Abstract

Contour comparison, landmark tracking, and image similarity are methods that can be used to perform a patient-specific evaluation for the accuracy of deformable image registration (DIR), but they are not necessarily a true measurement of DIR accuracy. The purpose of this work is to evaluate how the calculated errors from these methods compare to the known errors for prostate and head-and-neck virtual phantoms. These DIR accuracy methods were utilized to evaluate the performance of two DIR software packages, MIM and Velocity.

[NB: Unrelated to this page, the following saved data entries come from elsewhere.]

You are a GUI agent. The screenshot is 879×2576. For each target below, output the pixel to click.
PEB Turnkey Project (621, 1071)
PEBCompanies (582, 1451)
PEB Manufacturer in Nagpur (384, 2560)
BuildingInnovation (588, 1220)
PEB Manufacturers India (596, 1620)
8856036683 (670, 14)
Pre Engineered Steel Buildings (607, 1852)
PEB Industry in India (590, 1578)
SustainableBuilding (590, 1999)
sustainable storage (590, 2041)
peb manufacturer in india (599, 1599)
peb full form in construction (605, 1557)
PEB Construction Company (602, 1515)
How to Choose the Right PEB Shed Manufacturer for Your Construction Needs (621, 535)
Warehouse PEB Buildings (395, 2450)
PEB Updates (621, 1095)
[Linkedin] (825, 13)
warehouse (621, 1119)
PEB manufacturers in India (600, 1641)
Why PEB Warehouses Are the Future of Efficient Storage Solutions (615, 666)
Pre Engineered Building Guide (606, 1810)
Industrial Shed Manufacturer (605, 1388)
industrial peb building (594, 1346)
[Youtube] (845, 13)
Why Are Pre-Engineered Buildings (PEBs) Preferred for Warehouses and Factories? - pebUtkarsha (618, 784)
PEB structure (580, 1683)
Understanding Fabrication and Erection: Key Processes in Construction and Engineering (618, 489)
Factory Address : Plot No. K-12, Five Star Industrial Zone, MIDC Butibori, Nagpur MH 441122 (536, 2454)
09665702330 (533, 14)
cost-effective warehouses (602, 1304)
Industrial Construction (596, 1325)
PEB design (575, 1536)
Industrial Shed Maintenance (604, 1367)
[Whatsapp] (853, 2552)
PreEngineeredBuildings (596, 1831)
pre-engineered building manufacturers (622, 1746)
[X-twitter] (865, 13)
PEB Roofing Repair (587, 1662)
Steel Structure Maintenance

For Velocity, three different settings of the algorithm were utilized: deformable (DEF), deformable multi-pass (DMP), and extended deformable multi-pass (XMP). For contour comparison, organs were contoured on both the non-deformed and deformed images. Then, the DIR algorithms were used to transfer contours from the non-deformed to the deformed image and compared to that drawn directly on the deformed image. In the landmark tracking method, visible landmark motion was measured and compared to that predicted by the algorithms. For image similarity, the root-mean-square and the mean-absolute differences were calculated between the warped and non-deformed images. In addition, the actual spatial registration error was calculated for each DIR algorithm from the known ground-truth deformation of the virtual phantoms. The MIM algorithm produced the lowest average errors for the landmark analysis, the closest image similarity, and overall the most accurate contour transfers. When compared to the known deformations, MIM produced the lowest average error, but also the largest errors. None of the QA methods gave any indication of this large maximum error. Beyond this, the sizes of errors from the QA methods were not always the same as the actual errors from the virtual phantom. For this reason, there is a benefit to supplementing the QA methods with virtual phantom studies.